Je neemt de telefoon op en spreekt dan een boodschap in op het
antwoordapparaat.
6. Als je (afgeven) het pakje, moet je (vastmaken) dit kaartje eraan.
Als je het pakje afgeeft, moet je dit kaartje eraan vastmaken.
7. Als je een vraag wil stellen, (opsteken) je je hand.
Als je een vraag wilt stellen, steek je je hand op.
8. Wanneer (binnenkomen) de volgende patiënt?
Wanneer komt de volgende patiënt binnen?
9. Ik (opbellen) je om te (afspreken) wanneer je (vertrekken).
Ik bel je op om af te spreken wanneer je vertrekt.
10. Als je (uitdoen) je schoenen niet, (afvegen) je ze aan de mat.
Als je je schoenen niet uitdoet, veeg je ze aan de mat af.
11. Is dit de adapter die je (gebruiken) altijd om je gsm (opladen)?
Is dit de adapter die je altijd gebruikt om je gsm op te laden?
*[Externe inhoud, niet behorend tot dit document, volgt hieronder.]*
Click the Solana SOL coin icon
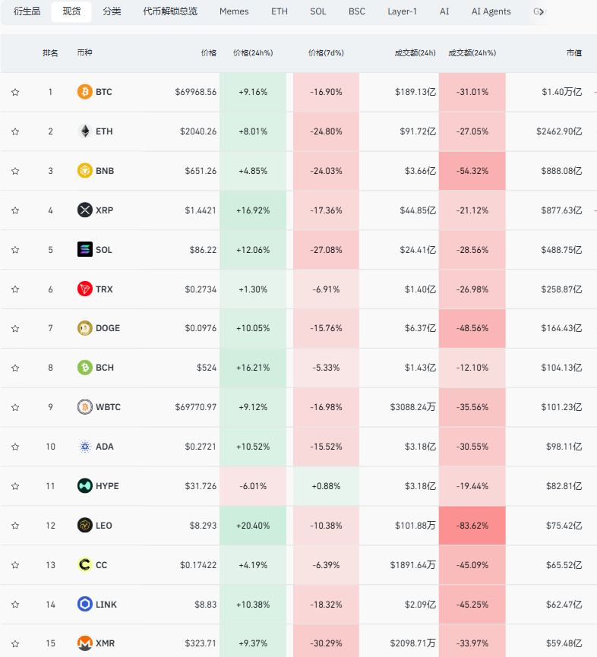The width and height of the screenshot is (597, 657). 85,250
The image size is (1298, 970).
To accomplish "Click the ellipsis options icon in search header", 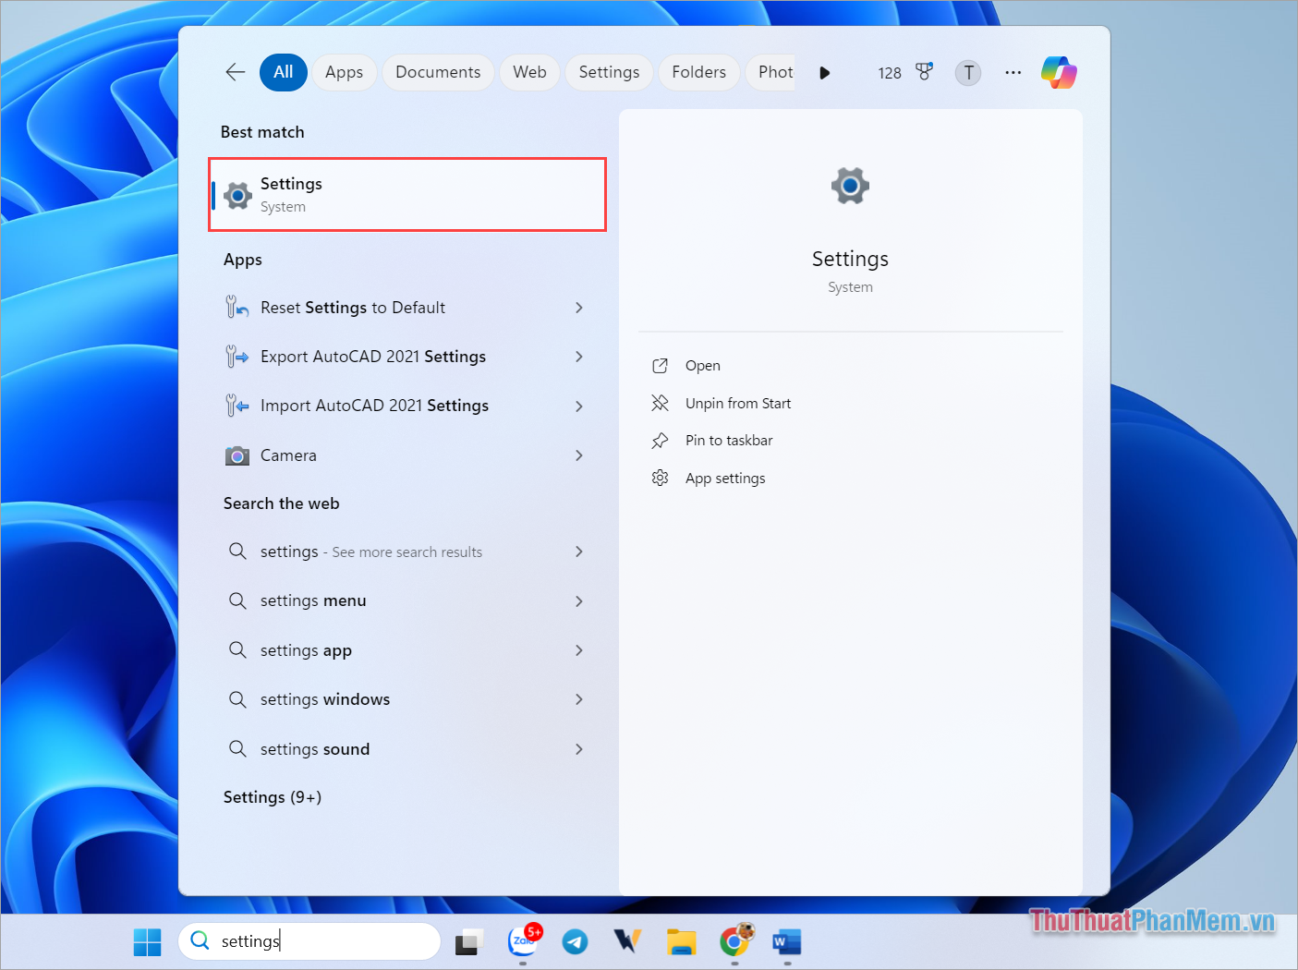I will click(x=1013, y=72).
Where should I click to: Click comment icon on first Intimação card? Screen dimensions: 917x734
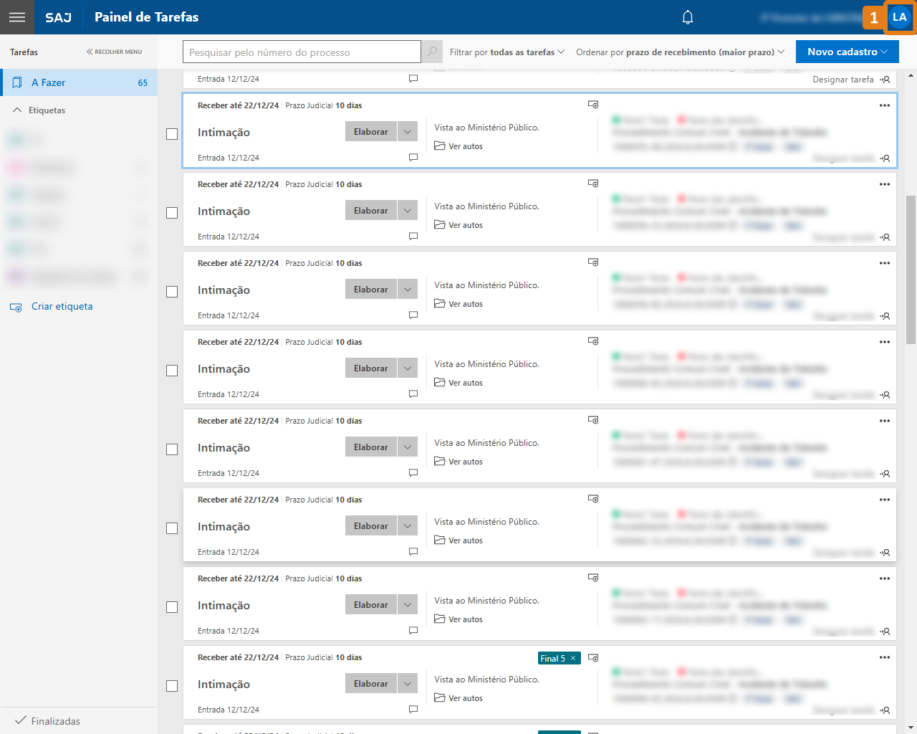click(413, 157)
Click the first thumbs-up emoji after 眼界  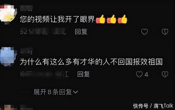coord(101,19)
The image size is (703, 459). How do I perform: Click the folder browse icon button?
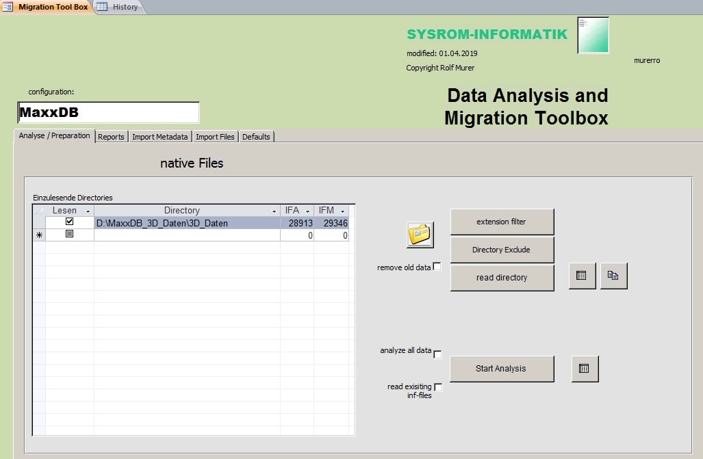tap(420, 235)
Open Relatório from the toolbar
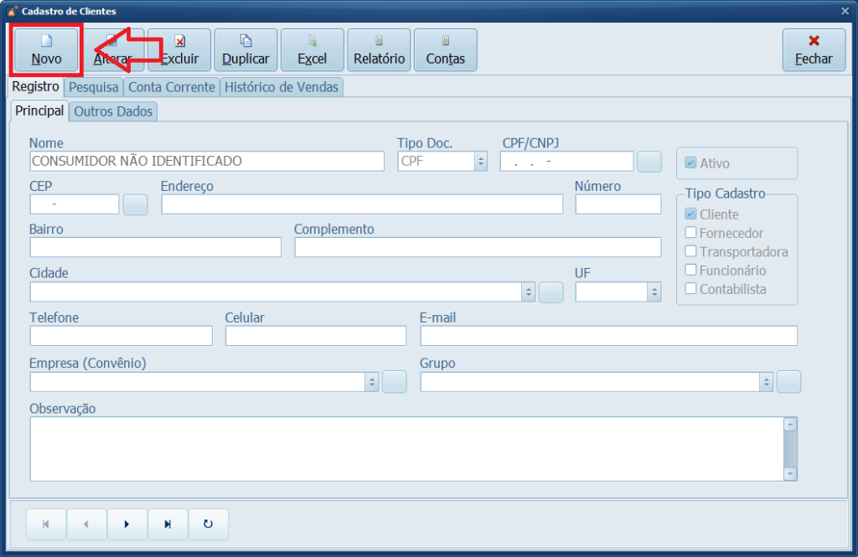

12. Als zij (binnenkomen) de kamer, (opzetten) zij direct de radio.
Als zij de kamer binnenkomt, zet zij direct de radio op.
13. (Dichtdoen – imperatief) de deur en (neerzetten) u.
Doe de deur dicht en zet u neer.
14. Waarom (afwassen) jij altijd? Ik wil dat jij (afdrogen) ook eens.
Waarom was jij altijd af? Ik wil dat jij ook eens afdroogt.
15. (Opdrinken) je je koffie? Dan ik (afrekenen).
Drink je je koffie op? Dan reken ik af.